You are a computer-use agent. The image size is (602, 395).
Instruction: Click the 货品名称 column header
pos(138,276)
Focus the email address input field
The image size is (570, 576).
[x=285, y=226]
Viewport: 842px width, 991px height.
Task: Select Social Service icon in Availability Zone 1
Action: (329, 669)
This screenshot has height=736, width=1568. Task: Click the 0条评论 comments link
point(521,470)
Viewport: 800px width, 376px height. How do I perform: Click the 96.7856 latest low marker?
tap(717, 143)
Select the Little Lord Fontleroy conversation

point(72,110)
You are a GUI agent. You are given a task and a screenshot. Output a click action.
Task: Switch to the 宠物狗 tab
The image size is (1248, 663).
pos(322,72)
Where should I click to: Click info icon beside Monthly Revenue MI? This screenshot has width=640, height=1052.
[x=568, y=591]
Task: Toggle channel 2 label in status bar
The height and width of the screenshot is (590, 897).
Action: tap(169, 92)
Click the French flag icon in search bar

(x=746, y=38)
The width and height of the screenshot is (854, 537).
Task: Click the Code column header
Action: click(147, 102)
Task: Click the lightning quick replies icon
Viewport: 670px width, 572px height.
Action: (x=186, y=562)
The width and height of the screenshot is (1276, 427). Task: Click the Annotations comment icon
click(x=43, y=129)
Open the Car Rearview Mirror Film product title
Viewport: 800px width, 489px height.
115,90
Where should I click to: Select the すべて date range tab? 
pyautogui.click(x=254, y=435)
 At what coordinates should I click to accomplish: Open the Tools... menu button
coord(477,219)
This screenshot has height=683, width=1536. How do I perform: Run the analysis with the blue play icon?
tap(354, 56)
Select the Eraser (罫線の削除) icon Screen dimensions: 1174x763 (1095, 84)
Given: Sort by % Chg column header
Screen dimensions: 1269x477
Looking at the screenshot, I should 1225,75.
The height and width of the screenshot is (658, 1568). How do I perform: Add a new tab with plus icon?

| Task to carry out |
Repeat the whole listing above without any change.

| Written answer |
You are a computer-use agent. The image size is (602, 395).
Instruction: Click the 货品名称 column header
pos(138,276)
Focus the email address input field
The image size is (570, 576).
[x=285, y=226]
Viewport: 842px width, 991px height.
Task: Select Social Service icon in Availability Zone 1
Action: (329, 669)
This screenshot has height=736, width=1568. Task: Click the 0条评论 comments link
point(521,470)
Viewport: 800px width, 376px height. How do I perform: Click the 96.7856 latest low marker?
tap(717, 143)
Select the Little Lord Fontleroy conversation

point(72,110)
You are a GUI agent. You are given a task and a screenshot. Output a click action.
Task: Switch to the 宠物狗 tab
The image size is (1248, 663).
pos(322,72)
Where should I click to: Click info icon beside Monthly Revenue MI? This screenshot has width=640, height=1052.
[x=568, y=591]
Task: Toggle channel 2 label in status bar
The height and width of the screenshot is (590, 897).
Action: tap(169, 92)
Click the French flag icon in search bar

(x=746, y=38)
The width and height of the screenshot is (854, 537).
Task: Click the Code column header
Action: click(147, 102)
Task: Click the lightning quick replies icon
Viewport: 670px width, 572px height.
Action: (x=186, y=562)
The width and height of the screenshot is (1276, 427). Task: Click the Annotations comment icon
click(x=43, y=129)
Open the Car Rearview Mirror Film product title
Viewport: 800px width, 489px height.
115,90
Where should I click to: Select the すべて date range tab? 
pyautogui.click(x=254, y=435)
 At what coordinates should I click to accomplish: Open the Tools... menu button
coord(477,219)
This screenshot has height=683, width=1536. How do I perform: Run the analysis with the blue play icon?
tap(354, 56)
Select the Eraser (罫線の削除) icon Screen dimensions: 1174x763 (1095, 84)
Given: Sort by % Chg column header
Screen dimensions: 1269x477
Looking at the screenshot, I should 1225,75.
The height and width of the screenshot is (658, 1568). How do I perform: Add a new tab with plus icon?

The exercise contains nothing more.